В нашу группу входили еще московские прозаики и очеркисты Лев Славин, Валентин Костылев, Борис Галин, Леонид Кудреватых, Михаил Златогоров, Тамара Леонтьева, Зигмунд Хирен и другие. Как это обычно водится, многие привезли с собой в Сормово незаконченные рукописи, продолжали здесь над ними работать.

Вечерами Казакевич любил погулять по улицам Сормова. Иногда мы гуляли вместе, выходили к берегу Волги. На снежном ее полотне отражались огни завода — яркие всполохи мартеновских плавок. Направо в цепочке протянутых над берегами мерцающих точек угадывался большой волжский мост.

«Издали завод похож на общее собрание действующих вулканов, — скажет позже Казакевич в своем очерке о Магнитогорске, добавив: — …Полюбите этот пейзаж вечного дела, и вы уже почти можете писать…»

На берегу всегда было более ветрено, холоднее, свежий воздух, настоенный на морозном духе сосновых заволжских лесов, обдувал нас. И хотя мы порой удалялись по берегу от завода на несколько километров, в воздухе ощущалась легкая горечь дымка. Сам Казакевич потом вспоминал об этом в своем очерке «В столице черной металлургии». Не называя Сормова, но, несомненно, думая и о нем, он писал:

«Непростительно, что до сих пор почти ничего о Магнитке не написано, как не написано о Кузнецке, о Комсомольске-на-Амуре, о Норильске и многом другом. Великое начинание Горького — «История заводов и фабрик», задуманная им как история человеческих судеб, объединившихся для великих дел, — было прервано в самом начале и развеялось, почти не принеся плодов. Поколение строителей того времени уже постарело, и гляди, вскоре вовсе сойдет с исторической арены.

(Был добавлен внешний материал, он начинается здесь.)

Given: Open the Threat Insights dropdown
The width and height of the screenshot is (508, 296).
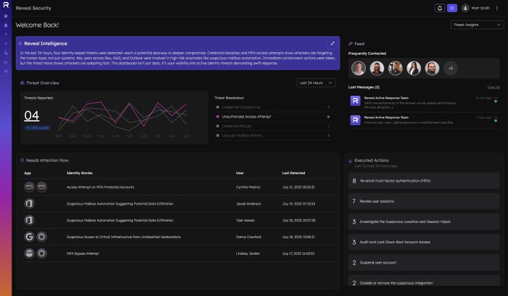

А великая реальность литературы не заключается ли именно в том, что она запечатлевает свое время…»

Мне кажется, что это очень верная мысль.

* * *

Вот уже более двадцати лет я бываю на Сормовском заводе. За эти годы был свидетелем разных замечательных событий в трудовой биографии завода. Бесконечен технический прогресс, и в Сормове один подвиг сменяется другим.

Много раз во время своих приездов на завод я видел и героев девяносто девятой весны в жизни Красного Сормово — и Наумова, и Пинхасика, сварщиков Денисова и Шишкина. Они строили в гавани новые сухогрузные теплоходы и пассажирские речные корабли, в их числе и флагман волжской армады судов — красавец дизель-электроход «Ленин».

Ныне Наумова уже нет в Сормове, в конце пятидесятых годов он был переведен на другой судостроительный завод, на юг страны. Пинхасика же я видел и совсем недавно, он долго трудился на сормовской верфи, пока не ушел на пенсию. Что же касается сварщиков Денисова и Шишкина, то их рабочая жизнь неотделима от родной гавани, верфи, завода, они и поныне живут в Сормове.

Еще в первый свой приезд на завод я оказался у истоков еще одной замечательной сормовской истории — рождения здесь крылатых кораблей. Когда я впервые познакомился с группой сормовских конструкторов во главе с Ростиславом Евгеньевичем Алексеевым, — то это был маленький кружок энтузиастов, человек пятнадцать, не более, а теперь это мощное и первоклассное конструкторское бюро кораблей на подводных крыльях.